2. Relational Database Heavy Applications
The purpose of Node is fast, asynchronous and non-blocking. Databases do not necessarily share these goals. They are synchronous and blocking, because calls to the database during read and write will block the channel until the result is generated. Therefore, a web application that requires a lot of database calls, lots of reads, lots of writes per request is very unsuitable for Node, because the relational database itself can offset the many advantages of Node. (The new NoSQL database is more suitable for Node, but that's another topic altogether.)
Conclusion
The question is "What is Node.js?" should have been answered. After reading this article, you should be able to answer this question in a few clear and concise sentences. If so, you've come to the forefront of many coders and programmers. I've talked about Node with many people, but they've been confused about what exactly Node is. Understandably, they have Apache's mindset - a server is an application that puts HTML files into it and everything will work properly. And Node is purpose driven. It is a software program that uses JavaScript to allow programmers to easily and quickly create fast, scalable web servers. Apache is ready to run, while Node is encoding ready to run.
Node accomplishes its goal of providing a highly scalable server.
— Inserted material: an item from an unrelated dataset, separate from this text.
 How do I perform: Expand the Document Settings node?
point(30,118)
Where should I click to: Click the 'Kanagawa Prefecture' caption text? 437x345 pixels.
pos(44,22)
Instead of allocating a "one thread per connection" model, it uses a "one process per connection" model to create only the memory required for each connection. It uses a very fast JavaScript engine from Google: the V8 engine. It uses an event-driven design to keep the code minimal and easy to read. All of these factors contribute to the ideal goal of Node – it is easier to write a highly scalable solution.
As important as understanding what Node is, understanding what it is not. Node is not a replacement for Apache, which is designed to make PHP web applications more scalable. This is indeed the case. At this initial stage of Node, it is unlikely that a large number of programmers will use it, but in scenarios where it works, it performs very well.
What should I expect from Node in the future? This is perhaps the most important question that this article brings up. Now that you know what it does now, you should be wondering what it will do next. Over the next year, I look forward to Node providing better integration with existing third-party support libraries. Many third-party programmers have now developed plug-ins for Node, including adding file server support and MySQL support. Hopefully Node starts integrating them into its core functionality. Finally, I also want Node to support some kind of dynamic page module so that you can do what you do in PHP and JSP (perhaps an NSP, a Node server page) in the HTML file. Finally, hopefully one day a "deployment-ready" Node server will appear, which can be downloaded and installed, just put your HTML files in it, just like using Apache or Tomcat. Node is still in its initial stages, but it is developing very quickly and may soon be in your vision.